Text provided:
··········
Given an array, the task is to cyclically rotate the array clockwise by one time.
Examples:
Input: arr[] = {1, 2, 3, 4, 5}
Output: arr[] = {5, 1, 2, 3, 4}
Input: arr[] = {2, 3, 4, 5, 1}
Output: {1, 2, 3, 4, 5}
Approach 1: To solve the problem follow the below idea:
Assign every element with its previous element and first element with the last element .
Illustrations:
Consider an array: arr[] = {1, 2, 3, 4, 5}
- Initialize last element in variable ‘last_el’ that is 5
- Then, iterate from n-1 to 1 and assign arr[i] = arr[i-1]
- arr[4] = arr[3]
- arr[3] = arr[2]
- arr[2] = arr[1]
- arr[1] = arr[0]
- Assign arr[0] = last_el
- Thus the required array will be {5, 1, 2, 3, 4}
Follow the steps to solve the problem:
- Store the last element in any temp variable
- Shift every element one position ahead
- Assign first value = last value (stored in temp variable).
Below is the implementation for the above approach:
C++14
#include <iostream>
using namespace std;
void rotate(int arr[], int n)
{
int last_el = arr[n - 1];
for (int i = n - 1; i > 0; i--) {
arr[i] = arr[i - 1];
}
arr[0] = last_el;
}
int main()
{
int arr[] = { 1, 2, 3, 4, 5 };
int n = sizeof(arr) / sizeof(arr[0]);
cout << "Given array is \n";
for (int i = 0; i < n; i++)
cout << arr[i] << ' ';
rotate(arr, n);
cout << "\nRotated array is\n";
for (int i = 0; i < n; i++)
cout << arr[i] << ' ';
return 0;
}
|
C
#include <stdio.h>
void rotate(int arr[], int n)
{
int last_el = arr[n - 1];
for (int i = n - 1; i > 0; i--)
arr[i] = arr[i - 1];
arr[0] = last_el;
}
int main()
{
int arr[] = { 1, 2, 3, 4, 5 }, i;
int n = sizeof(arr) / sizeof(arr[0]);
printf("Given array is\n");
for (i = 0; i < n; i++)
printf("%d ", arr[i]);
rotate(arr, n);
printf("\nRotated array is\n");
for (i = 0; i < n; i++)
printf("%d ", arr[i]);
return 0;
}
|
Java
import java.util.Arrays;
public class Test {
static int arr[] = new int[] { 1, 2, 3, 4, 5 };
static void rotate()
··········
(Saved data entries)
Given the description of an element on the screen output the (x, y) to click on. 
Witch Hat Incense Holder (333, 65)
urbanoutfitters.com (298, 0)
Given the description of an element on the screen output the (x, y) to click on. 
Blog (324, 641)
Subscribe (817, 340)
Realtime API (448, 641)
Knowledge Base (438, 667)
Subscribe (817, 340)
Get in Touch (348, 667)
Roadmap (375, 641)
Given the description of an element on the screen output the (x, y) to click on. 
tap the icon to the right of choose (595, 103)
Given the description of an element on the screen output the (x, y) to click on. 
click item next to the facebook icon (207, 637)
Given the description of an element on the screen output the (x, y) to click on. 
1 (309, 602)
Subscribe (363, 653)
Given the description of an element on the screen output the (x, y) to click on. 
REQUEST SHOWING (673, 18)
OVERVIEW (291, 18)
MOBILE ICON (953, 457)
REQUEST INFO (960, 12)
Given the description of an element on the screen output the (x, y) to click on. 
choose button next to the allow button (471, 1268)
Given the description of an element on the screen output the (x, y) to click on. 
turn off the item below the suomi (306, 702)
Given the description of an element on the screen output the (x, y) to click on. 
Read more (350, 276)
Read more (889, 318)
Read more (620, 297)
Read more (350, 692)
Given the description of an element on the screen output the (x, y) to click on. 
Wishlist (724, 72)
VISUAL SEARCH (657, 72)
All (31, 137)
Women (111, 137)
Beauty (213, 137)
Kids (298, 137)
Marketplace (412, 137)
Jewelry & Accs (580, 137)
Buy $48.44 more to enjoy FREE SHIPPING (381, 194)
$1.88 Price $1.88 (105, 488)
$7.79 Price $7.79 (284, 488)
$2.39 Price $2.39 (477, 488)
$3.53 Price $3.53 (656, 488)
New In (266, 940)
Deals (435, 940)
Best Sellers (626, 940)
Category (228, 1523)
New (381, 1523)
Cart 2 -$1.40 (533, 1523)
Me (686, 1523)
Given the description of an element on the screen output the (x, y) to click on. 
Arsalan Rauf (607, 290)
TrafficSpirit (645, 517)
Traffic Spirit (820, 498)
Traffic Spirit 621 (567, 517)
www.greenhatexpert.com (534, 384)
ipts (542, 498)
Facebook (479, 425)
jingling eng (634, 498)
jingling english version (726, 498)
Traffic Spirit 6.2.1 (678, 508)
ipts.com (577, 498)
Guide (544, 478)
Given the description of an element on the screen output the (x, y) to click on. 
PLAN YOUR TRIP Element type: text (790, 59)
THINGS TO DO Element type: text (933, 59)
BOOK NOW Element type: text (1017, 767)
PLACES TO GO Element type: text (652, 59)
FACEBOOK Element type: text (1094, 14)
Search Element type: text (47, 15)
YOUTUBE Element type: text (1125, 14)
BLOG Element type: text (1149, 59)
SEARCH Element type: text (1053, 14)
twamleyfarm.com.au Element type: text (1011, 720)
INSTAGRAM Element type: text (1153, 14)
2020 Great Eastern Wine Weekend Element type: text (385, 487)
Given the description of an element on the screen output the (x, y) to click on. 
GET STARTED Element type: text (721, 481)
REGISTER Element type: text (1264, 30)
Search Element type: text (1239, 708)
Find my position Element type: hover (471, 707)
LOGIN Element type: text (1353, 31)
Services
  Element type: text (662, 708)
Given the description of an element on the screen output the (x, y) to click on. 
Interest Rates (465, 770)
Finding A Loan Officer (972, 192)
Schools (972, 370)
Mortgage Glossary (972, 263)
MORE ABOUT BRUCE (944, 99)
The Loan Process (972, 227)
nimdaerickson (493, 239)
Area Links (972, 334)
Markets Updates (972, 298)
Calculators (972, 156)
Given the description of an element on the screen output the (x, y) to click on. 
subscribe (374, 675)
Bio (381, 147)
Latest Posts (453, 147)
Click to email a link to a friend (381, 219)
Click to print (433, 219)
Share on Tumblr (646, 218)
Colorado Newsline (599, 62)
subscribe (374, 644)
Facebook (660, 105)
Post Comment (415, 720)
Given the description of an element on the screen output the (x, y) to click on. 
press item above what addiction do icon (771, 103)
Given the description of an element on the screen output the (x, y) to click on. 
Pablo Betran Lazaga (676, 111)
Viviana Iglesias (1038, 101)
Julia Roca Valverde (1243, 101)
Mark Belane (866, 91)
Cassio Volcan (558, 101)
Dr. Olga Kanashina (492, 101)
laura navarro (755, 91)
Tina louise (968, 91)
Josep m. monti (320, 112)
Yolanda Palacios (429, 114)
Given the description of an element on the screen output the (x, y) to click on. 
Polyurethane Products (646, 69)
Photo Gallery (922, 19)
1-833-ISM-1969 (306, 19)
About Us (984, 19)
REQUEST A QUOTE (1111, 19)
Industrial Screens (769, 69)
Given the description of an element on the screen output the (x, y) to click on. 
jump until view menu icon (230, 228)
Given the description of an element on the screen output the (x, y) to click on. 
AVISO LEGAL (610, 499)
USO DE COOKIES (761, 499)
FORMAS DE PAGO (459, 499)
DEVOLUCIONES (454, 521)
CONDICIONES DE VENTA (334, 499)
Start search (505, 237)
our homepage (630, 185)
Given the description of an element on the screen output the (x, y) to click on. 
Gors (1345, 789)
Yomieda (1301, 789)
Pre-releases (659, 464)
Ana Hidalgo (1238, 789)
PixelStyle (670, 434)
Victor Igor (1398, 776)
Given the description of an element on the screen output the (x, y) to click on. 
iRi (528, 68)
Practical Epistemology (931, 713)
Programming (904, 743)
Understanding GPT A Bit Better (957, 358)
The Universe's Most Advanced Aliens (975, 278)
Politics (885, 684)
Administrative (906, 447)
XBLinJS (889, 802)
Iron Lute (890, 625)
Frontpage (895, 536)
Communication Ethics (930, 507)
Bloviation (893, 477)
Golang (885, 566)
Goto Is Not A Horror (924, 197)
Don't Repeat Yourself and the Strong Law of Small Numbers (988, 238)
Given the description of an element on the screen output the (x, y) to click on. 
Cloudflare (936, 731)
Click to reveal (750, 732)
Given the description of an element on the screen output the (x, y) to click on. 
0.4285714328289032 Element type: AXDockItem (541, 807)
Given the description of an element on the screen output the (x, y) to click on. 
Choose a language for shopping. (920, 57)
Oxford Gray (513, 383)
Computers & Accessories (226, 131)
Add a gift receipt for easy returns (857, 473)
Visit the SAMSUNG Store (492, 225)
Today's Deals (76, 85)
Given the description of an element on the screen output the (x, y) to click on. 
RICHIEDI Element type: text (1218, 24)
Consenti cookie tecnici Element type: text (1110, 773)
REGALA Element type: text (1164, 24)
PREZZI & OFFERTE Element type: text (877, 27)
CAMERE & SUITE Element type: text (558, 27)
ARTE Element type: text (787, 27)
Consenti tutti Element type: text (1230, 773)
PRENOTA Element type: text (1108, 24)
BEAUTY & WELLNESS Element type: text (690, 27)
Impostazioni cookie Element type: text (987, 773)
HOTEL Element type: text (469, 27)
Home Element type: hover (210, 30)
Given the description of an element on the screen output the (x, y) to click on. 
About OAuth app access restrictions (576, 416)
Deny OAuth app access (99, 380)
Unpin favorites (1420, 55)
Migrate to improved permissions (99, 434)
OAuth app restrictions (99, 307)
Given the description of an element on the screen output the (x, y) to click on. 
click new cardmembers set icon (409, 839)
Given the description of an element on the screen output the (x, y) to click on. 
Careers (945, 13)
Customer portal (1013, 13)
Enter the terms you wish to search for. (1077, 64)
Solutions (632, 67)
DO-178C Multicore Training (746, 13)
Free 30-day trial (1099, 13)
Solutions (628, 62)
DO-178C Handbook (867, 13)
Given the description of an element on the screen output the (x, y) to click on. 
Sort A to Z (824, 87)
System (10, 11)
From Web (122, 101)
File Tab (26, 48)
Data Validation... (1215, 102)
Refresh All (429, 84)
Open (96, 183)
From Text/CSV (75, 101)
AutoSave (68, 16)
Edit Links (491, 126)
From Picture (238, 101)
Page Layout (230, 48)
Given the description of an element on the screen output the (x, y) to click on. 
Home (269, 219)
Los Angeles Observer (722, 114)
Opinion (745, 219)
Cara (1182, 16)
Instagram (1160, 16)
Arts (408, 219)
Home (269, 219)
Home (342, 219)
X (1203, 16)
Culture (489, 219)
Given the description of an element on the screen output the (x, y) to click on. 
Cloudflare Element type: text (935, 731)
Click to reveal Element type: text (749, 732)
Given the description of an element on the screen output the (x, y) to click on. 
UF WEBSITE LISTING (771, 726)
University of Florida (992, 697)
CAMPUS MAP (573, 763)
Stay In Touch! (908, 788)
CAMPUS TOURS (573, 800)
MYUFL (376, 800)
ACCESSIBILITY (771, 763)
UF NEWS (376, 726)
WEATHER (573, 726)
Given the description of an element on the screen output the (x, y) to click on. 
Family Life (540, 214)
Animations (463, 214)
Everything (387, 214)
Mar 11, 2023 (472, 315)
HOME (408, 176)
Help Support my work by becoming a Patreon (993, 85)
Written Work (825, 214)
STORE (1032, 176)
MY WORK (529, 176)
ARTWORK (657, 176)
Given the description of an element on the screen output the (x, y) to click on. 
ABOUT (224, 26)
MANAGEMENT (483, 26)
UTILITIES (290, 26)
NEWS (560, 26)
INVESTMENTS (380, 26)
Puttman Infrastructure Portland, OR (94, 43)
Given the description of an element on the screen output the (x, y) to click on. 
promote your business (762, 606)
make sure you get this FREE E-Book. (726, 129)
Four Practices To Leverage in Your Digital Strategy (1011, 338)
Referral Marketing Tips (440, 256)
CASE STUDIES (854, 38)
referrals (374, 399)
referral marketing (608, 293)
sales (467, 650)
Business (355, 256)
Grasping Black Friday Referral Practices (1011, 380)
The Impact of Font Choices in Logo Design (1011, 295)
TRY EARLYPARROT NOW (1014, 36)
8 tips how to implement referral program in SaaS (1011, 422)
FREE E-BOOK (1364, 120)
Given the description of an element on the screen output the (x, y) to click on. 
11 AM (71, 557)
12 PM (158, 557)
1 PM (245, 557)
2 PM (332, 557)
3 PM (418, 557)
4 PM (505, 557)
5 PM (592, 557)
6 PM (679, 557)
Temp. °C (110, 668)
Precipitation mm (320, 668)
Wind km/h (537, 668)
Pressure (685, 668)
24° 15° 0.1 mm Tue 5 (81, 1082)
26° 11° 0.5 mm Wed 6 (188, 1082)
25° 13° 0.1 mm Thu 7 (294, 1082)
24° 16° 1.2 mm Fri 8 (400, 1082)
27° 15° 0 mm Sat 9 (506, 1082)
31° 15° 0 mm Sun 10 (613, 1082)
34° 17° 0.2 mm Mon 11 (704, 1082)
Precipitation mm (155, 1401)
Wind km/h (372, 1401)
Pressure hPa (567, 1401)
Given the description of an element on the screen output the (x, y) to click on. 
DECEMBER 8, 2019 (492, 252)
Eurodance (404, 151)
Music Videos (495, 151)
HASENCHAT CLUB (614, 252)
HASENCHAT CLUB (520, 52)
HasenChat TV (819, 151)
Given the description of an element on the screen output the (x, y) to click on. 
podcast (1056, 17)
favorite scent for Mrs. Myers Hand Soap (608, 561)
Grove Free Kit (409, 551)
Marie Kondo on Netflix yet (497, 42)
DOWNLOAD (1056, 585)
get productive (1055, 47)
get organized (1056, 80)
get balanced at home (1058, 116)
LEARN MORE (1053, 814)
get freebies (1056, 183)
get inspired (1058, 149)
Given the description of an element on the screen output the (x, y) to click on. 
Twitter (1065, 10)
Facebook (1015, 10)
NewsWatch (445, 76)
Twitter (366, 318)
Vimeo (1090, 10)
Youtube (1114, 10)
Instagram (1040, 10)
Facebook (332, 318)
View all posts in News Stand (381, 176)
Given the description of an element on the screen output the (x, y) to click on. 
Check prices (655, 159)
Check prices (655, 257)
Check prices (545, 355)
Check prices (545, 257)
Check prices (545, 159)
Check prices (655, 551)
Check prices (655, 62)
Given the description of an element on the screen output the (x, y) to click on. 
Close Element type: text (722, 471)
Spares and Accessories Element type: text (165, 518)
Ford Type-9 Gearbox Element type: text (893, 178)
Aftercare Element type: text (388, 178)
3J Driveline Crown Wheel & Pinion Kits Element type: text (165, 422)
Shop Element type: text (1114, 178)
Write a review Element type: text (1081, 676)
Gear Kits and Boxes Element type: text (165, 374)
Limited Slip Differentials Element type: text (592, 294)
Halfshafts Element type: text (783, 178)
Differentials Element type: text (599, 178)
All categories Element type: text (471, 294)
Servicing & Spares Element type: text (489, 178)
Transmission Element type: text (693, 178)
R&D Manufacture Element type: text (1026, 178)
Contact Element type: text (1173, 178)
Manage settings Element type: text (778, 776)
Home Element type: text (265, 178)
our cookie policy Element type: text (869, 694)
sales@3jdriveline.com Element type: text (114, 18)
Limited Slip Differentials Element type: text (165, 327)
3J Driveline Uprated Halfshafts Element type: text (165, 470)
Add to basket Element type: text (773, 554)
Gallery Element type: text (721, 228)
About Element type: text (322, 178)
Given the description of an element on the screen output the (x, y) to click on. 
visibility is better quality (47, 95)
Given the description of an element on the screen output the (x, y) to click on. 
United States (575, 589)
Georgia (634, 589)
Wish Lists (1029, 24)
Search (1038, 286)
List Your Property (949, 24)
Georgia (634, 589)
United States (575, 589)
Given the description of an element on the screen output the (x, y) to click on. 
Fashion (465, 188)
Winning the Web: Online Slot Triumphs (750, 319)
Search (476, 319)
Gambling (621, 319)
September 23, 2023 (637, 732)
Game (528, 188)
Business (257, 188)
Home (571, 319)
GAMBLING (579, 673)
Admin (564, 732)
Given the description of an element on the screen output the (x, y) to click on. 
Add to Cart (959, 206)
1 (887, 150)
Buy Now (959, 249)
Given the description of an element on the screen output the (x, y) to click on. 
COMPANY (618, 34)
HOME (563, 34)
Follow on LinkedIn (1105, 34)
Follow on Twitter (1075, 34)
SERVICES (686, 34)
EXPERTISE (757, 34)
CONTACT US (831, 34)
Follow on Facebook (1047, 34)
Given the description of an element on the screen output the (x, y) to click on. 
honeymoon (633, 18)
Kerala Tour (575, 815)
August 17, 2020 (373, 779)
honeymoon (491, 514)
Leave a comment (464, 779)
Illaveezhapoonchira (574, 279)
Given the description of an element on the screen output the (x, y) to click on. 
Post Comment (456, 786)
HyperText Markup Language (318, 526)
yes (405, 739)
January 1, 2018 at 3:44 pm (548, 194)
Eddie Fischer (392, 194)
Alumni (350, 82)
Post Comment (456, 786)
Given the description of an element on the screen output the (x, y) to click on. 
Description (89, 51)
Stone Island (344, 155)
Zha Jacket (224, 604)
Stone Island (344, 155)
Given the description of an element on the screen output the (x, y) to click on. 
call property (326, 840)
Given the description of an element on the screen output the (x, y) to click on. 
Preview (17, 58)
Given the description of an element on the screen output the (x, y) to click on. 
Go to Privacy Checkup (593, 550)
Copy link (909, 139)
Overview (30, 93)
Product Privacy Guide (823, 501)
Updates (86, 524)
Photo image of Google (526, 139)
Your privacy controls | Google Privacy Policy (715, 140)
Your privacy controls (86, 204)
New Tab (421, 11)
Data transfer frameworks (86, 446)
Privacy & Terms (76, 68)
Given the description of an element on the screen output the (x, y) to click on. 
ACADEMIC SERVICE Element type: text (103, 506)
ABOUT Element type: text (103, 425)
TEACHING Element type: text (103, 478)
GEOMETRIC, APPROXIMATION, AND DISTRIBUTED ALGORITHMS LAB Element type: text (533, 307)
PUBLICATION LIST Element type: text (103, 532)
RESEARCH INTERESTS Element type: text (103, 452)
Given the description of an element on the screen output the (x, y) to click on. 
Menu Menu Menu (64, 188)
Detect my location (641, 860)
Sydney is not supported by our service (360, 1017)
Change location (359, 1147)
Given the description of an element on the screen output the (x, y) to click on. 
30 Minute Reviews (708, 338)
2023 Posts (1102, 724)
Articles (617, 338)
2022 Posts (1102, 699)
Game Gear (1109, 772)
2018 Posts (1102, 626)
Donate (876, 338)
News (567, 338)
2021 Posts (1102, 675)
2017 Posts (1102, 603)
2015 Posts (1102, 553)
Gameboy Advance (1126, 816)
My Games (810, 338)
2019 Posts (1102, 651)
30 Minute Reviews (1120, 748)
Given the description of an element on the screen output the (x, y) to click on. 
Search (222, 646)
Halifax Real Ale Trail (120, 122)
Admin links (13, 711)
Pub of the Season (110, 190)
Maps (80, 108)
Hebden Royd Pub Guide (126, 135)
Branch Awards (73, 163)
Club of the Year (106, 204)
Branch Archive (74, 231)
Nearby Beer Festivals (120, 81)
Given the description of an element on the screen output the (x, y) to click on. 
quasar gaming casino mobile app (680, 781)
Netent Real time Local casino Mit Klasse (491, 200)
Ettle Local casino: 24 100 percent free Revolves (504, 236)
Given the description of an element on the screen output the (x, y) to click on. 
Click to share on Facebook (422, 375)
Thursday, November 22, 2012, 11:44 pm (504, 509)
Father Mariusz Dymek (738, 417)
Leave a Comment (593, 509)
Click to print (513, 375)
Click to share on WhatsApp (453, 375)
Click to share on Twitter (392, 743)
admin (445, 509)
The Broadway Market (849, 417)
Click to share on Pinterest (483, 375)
··········
What to do:
(1) In the text on rotating an array clockwise by one, what value is stored in the variable last_el in the illustration?
(2) Extend the text on rotating an array clockwise by one, picking up right after its last line.

Answers for the exercise:
(1) 5

(2)
{
int last_el = arr[arr.length - 1], i;
for (i = arr.length - 1; i > 0; i--)
arr[i] = arr[i - 1];
arr[0] = last_el;
}
public static void main(String[] args)
{
System.out.println("Given Array is");
System.out.println(Arrays.toString(arr));
rotate();
System.out.println("Rotated Array is");
System.out.println(Arrays.toString(arr));
}
}
|
Python3
def rotate(arr, n):
last_el = arr[n - 1]
for i in range(n - 1, 0, -1):
arr[i] = arr[i - 1]
arr[0] = last_el
arr = [1, 2, 3, 4, 5]
n = len(arr)
print("Given array is")
for i in range(0, n):
print(arr[i], end=' ')
rotate(arr, n)
print("\nRotated array is")
for i in range(0, n):
print(arr[i], end=' ')
|
C#
using System;
public class Test {
static int[] arr = new int[] { 1, 2, 3, 4, 5 };
static void rotate()
{
int last_el = arr[arr.Length - 1], i;
for (i = arr.Length - 1; i > 0; i--)
arr[i] = arr[i - 1];
arr[0] = last_el;
}
public static void Main()
{
Console.WriteLine("Given Array is");
string Original_array = string.Join(" ", arr);
Console.WriteLine(Original_array);
rotate();
Console.WriteLine("Rotated Array is");
string Rotated_array = string.Join(" ", arr);
Console.WriteLine(Rotated_array);
}
}
|
Javascript
<script>
function rotate(arr, n)
{
var last_el = arr[n-1], i;
for(i = n-1; i > 0; i--)
arr[i] = arr[i-1];
arr[0] = last_el;
}
var arr = [1, 2, 3, 4, 5];
var n = arr.length;
document.write("Given array is <br>");
for(var i = 0; i< n; i++)
document.write(arr[i] + " ");
rotate(arr, n);
document.write("<br>Rotated array is <br>");
for(var i = 0; i < n; i++)
document.write(arr[i] + " ");
</script>
|
PHP
<?php
function rotate(&$arr, $n)
{
$last_el = $arr[$n - 1];
for ($i = $n - 1;
$i > 0; $i--)
$arr[$i] = $arr[$i - 1];
$arr[0] = $last_el;
}
$arr = array(1, 2, 3, 4, 5);
$n = sizeof($arr);
echo "Given array is \n";
for ($i = 0; $i < $n; $i++)
echo $arr[$i] . " ";
rotate($arr, $n);
echo "\nRotated array is\n";
for ($i = 0; $i < $n; $i++)
echo $arr[$i] . " ";
?>
|
Output
Given array is
1 2 3 4 5
Rotated array is
5 1 2 3 4
Time Complexity: O(n), as we need to iterate through all the elements. Where n is the number of elements in the array.
Auxiliary Space: O(1), as we are using constant space.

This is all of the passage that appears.